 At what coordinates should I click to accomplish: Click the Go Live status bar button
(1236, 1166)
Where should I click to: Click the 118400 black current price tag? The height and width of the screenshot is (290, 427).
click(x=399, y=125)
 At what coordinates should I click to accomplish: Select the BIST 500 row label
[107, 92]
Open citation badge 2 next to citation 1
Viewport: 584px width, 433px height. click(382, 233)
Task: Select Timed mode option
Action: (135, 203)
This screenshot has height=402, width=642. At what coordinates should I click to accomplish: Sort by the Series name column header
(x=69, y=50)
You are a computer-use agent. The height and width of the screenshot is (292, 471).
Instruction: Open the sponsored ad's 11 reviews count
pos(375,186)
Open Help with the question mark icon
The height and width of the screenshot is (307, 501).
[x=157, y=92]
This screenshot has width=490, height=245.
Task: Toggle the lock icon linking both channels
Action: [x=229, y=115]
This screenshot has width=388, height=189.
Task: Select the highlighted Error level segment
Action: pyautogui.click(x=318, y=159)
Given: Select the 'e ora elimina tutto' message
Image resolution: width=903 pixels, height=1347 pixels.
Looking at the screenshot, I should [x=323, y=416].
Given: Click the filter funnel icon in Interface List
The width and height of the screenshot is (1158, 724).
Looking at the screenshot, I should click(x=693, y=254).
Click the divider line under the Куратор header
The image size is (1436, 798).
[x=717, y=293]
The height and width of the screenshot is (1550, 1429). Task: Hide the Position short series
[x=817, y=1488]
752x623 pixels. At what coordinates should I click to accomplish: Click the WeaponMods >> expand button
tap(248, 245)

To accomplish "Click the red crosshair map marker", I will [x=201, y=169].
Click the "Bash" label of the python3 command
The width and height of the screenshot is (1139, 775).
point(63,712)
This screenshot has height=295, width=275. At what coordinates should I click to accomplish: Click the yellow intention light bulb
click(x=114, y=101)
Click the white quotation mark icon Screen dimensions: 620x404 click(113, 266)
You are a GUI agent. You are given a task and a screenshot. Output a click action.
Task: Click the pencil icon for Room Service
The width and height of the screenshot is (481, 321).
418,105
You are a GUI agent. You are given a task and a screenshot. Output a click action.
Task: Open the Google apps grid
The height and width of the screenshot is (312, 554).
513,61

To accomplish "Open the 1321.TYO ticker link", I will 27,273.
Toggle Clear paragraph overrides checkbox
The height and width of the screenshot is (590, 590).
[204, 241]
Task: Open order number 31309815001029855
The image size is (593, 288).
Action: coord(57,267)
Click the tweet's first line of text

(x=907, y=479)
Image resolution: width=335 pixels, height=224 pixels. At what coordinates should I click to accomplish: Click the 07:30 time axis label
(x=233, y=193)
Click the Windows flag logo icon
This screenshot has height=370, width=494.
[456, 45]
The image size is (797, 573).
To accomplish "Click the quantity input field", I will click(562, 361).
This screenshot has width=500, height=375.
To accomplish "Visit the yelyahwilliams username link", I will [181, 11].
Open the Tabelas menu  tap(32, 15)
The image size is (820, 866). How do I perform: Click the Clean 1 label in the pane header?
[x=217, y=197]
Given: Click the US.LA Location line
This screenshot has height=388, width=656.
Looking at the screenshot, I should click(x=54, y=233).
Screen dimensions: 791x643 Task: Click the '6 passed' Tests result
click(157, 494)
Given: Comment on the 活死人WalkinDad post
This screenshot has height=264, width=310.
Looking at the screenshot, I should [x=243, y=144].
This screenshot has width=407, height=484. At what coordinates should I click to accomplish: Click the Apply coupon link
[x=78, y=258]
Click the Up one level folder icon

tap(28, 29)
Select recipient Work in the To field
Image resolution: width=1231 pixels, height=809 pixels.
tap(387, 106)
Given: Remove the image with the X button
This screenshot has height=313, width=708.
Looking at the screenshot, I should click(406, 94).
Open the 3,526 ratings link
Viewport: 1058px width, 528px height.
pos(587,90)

........

_TASK TO COMPLETE_: Locate the line with "Given: Remove the image with the X button" in the entries above; extract it and every line after it, verbatim.

_EXPECTED ANSWER_:
Given: Remove the image with the X button
This screenshot has height=313, width=708.
Looking at the screenshot, I should click(406, 94).
Open the 3,526 ratings link
Viewport: 1058px width, 528px height.
pos(587,90)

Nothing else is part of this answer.